Su poco più di 23 milioni di occupati, gli stranieri sono oltre il 10%, circa due milioni 423 mila, mentre i disoccupati diminuiscono significativamente in valori sia assoluti (oltre 30 mila in meno), sia percentuali (-7,1%). Gli immigrati sono indispensabili per la nostra economia? “Sono numerosi i riscontri empirici che consentono di rispondere positivamente al quesito”, scrive Ismu e segnala come nel periodo di blocco delle quote di ingresso per lavoro (2011-2017), gli occupati stranieri siano comunque aumentati di 413 mila unità, mentre gli italiani diminuivano di circa 1,4 milioni, caso unico nel panorama europeo. ”La maggior reattività degli immigrati alla crisi è però avvenuta al prezzo di una penalizzazione dei salari lordi, con un incremento del differenziale dal 30 al 40% rispetto agli italiani”, sottolinea il rapporto.

Hanno, infine, poco a che fare con i numeri reali gli ampi spazi dedicati lo scorso anno dai media e dal dibattito pubblico al tema degli sbarchi sulle nostre coste.
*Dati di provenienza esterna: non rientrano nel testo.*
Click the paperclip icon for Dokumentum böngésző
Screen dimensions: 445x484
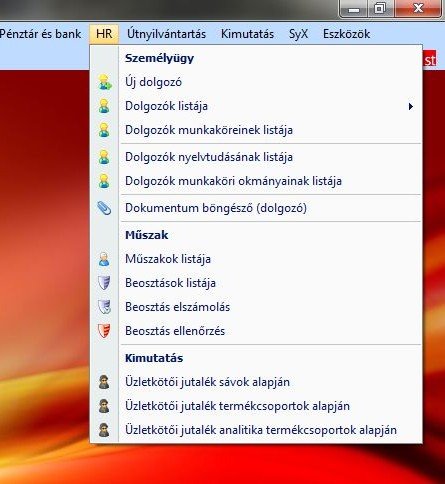coord(104,208)
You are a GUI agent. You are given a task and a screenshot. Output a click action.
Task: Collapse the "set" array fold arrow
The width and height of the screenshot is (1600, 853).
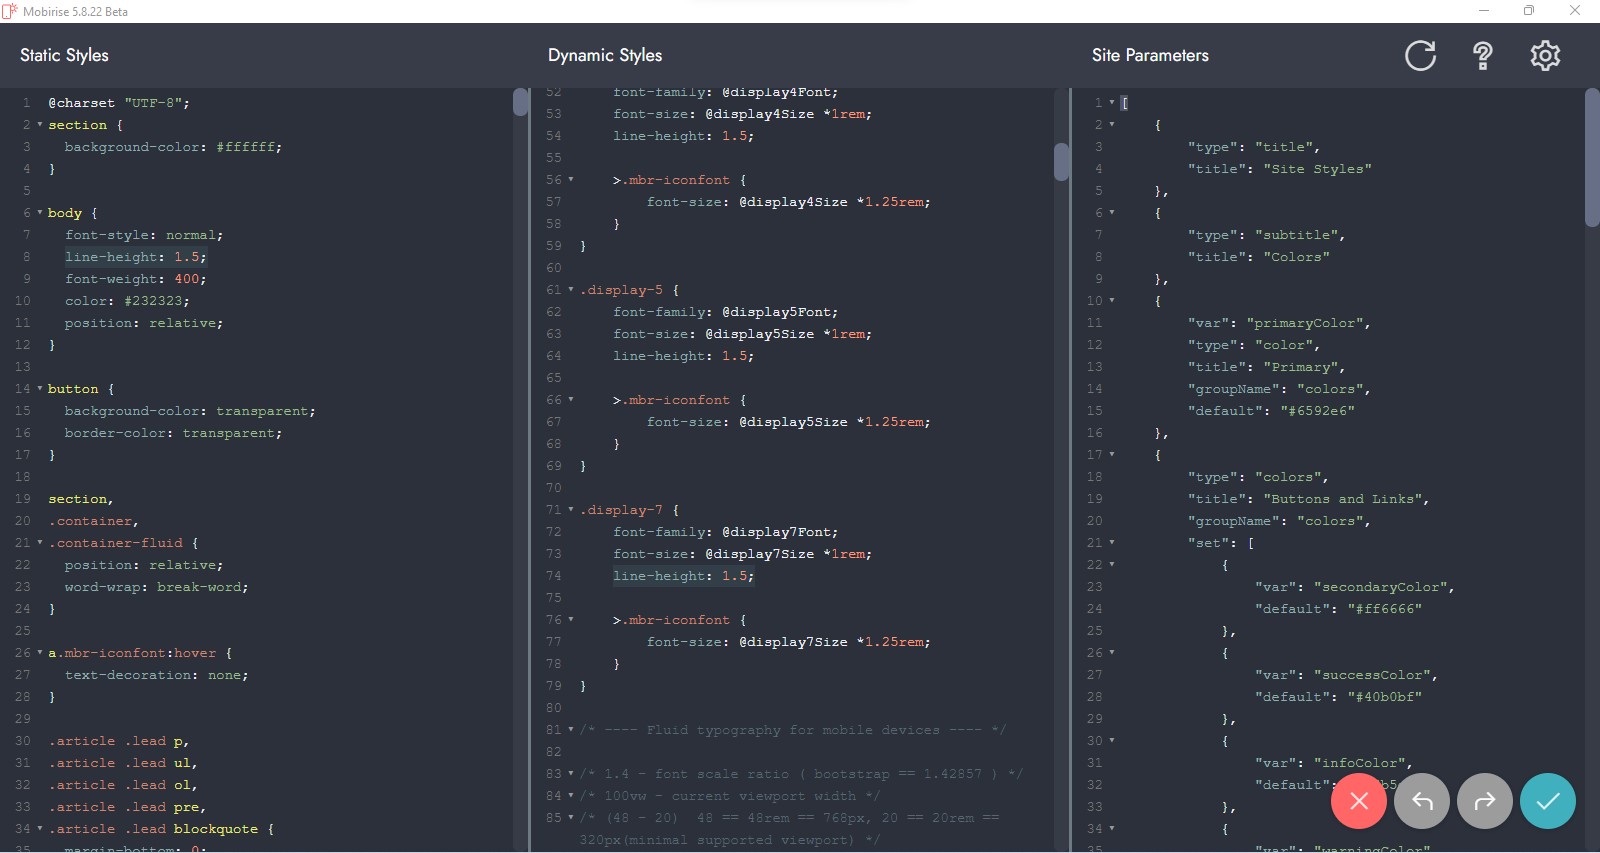click(x=1111, y=543)
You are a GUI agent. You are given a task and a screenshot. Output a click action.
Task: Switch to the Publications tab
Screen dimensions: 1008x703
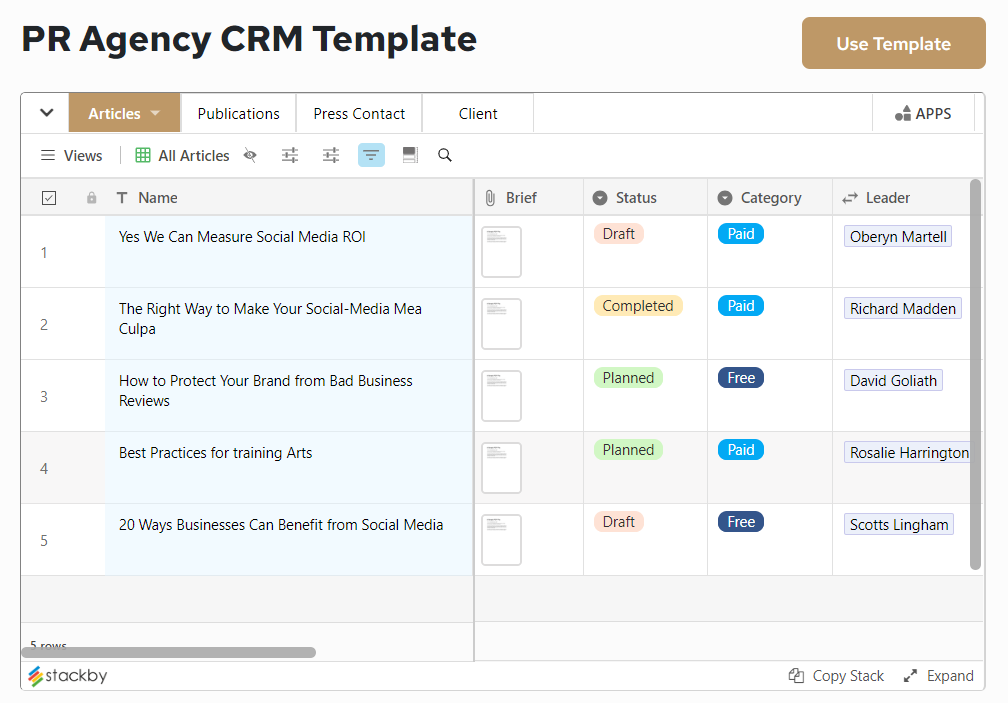coord(238,113)
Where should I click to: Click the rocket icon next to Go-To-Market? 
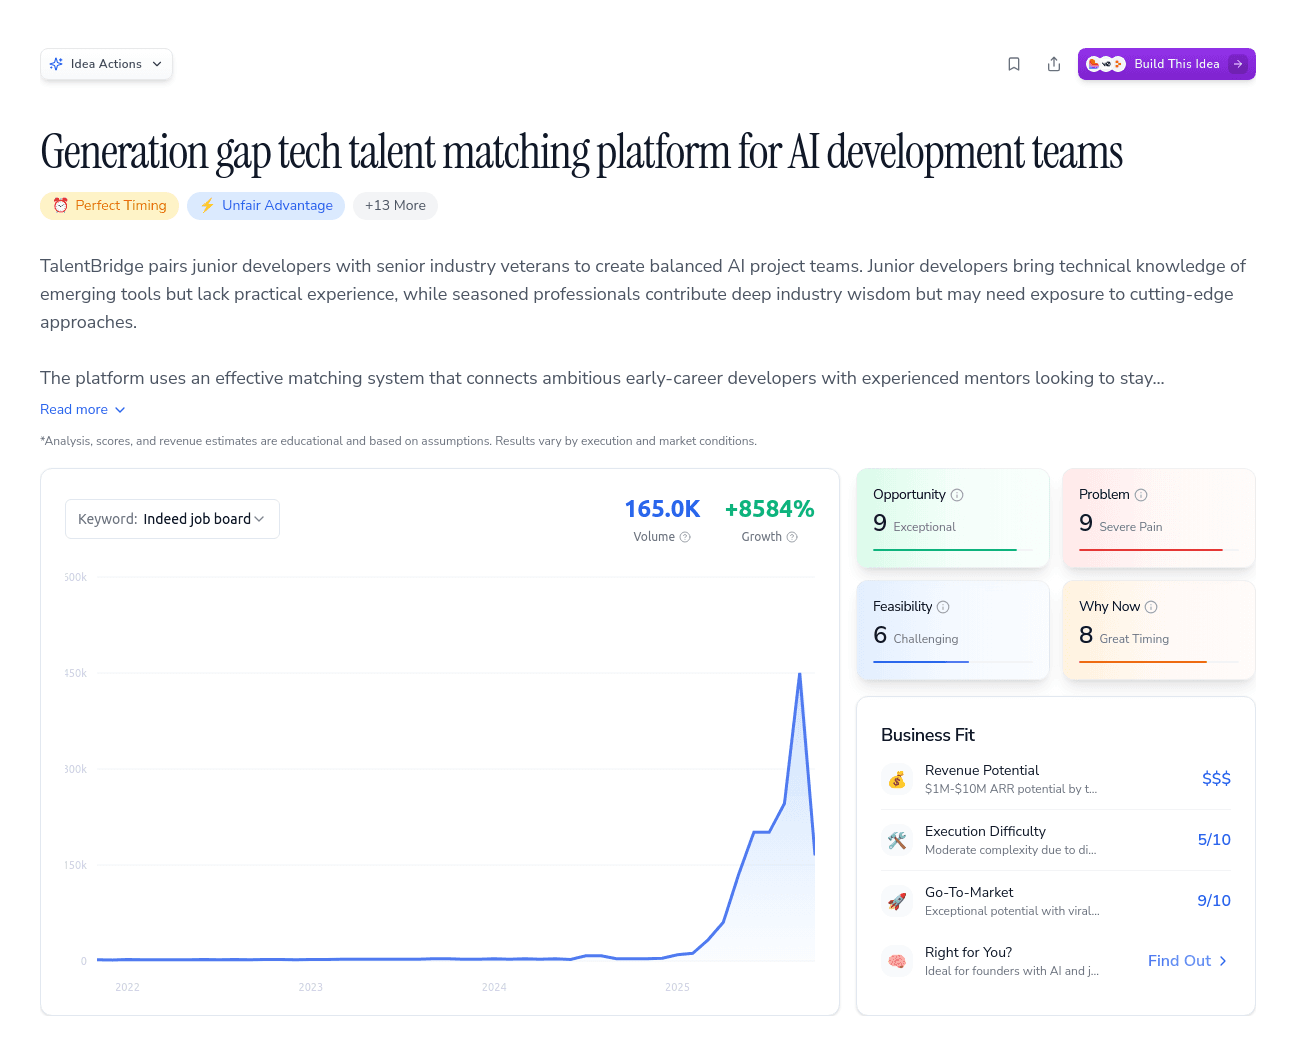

Fondazione Ismu segnala che “l’elevata rilevanza assegnata alle migrazioni, la loro drammatizzazione e strumentalizzazione, si è registrata in un anno in cui i flussi migratori non autorizzati via mare verso l’Italia sono drasticamente diminuiti” e “il primato degli arrivi di immigrati è passato dall’Italia alla Spagna, dove dal 1° gennaio all’11 novembre 2018 sono arrivati 55 mila migranti (di cui 49 mila via mare e 6mila via terra) rispetto ai 29 mila giunti in Grecia e ai 22 mila sbarcati fino al 19 novembre nel nostro Paese”.